* _Исходный фрагмент_:
= = = = = = =

Из Германии он ехал ночью «и великолепно спал один в купе 1 класса, дав пруссаку 3 марки». А утром 7 сентября был дома.
Казанова, которого не было.
Подходящей квартиры Люба не нашла, и Блоки остались на Монетной. Мать с отчимом тем временем поселились на Офицерской (Францу Феликсовичу дали, наконец, бригаду непосредственно в столице). Теперь на Монетную бегают денщики с записочками и гостинцами. А почтальоны - с письмами от Н.Н.-2... Считается, что по возвращении Блок немедленно засел за влекшую его поэму - он вознамеривался сотворить «Возмездие» как этакий русский ответ «Ругон-Маккарам» Золя. Однако дописать эпохалку не суждено и на сей раз: ему определенно мешают.

= = = = = = =

* _Представленные данные_:

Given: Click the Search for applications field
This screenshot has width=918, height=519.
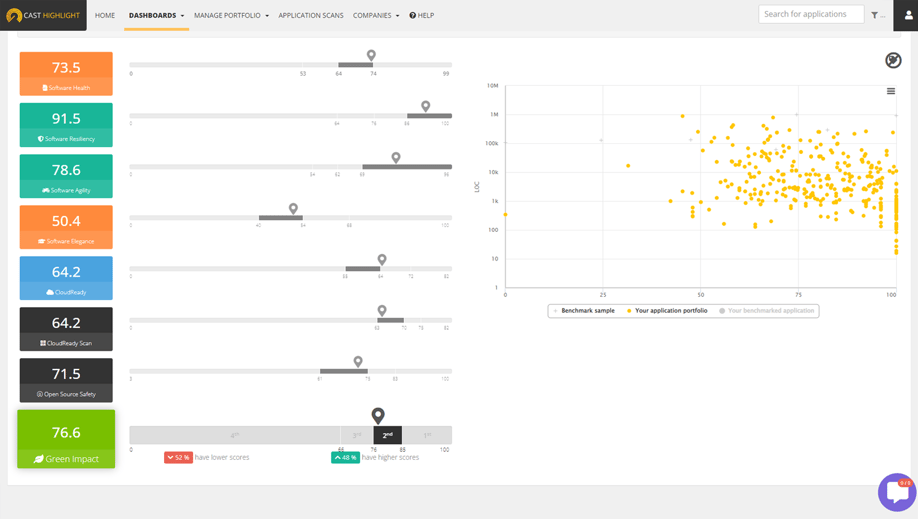Looking at the screenshot, I should tap(811, 14).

= = = = = = =

* _Что требуется_:
[1] Перечислите все географические названия и названия улиц, которые встречаются во фрагменте о Блоке.
[2] Ответьте по фрагменту о Блоке на вопросы:
(a) Сколько марок он дал пруссаку?
(b) На какой улице поселились мать с отчимом?
(c) Чем Блок хотел сделать «Возмездие»?

* _Ответы по заданиям_:
[1] Германия, Монетная, Офицерская

[2]
(a) 3 марки.
(b) На Офицерской.
(c) Русским ответом «Ругон-Маккарам» Золя.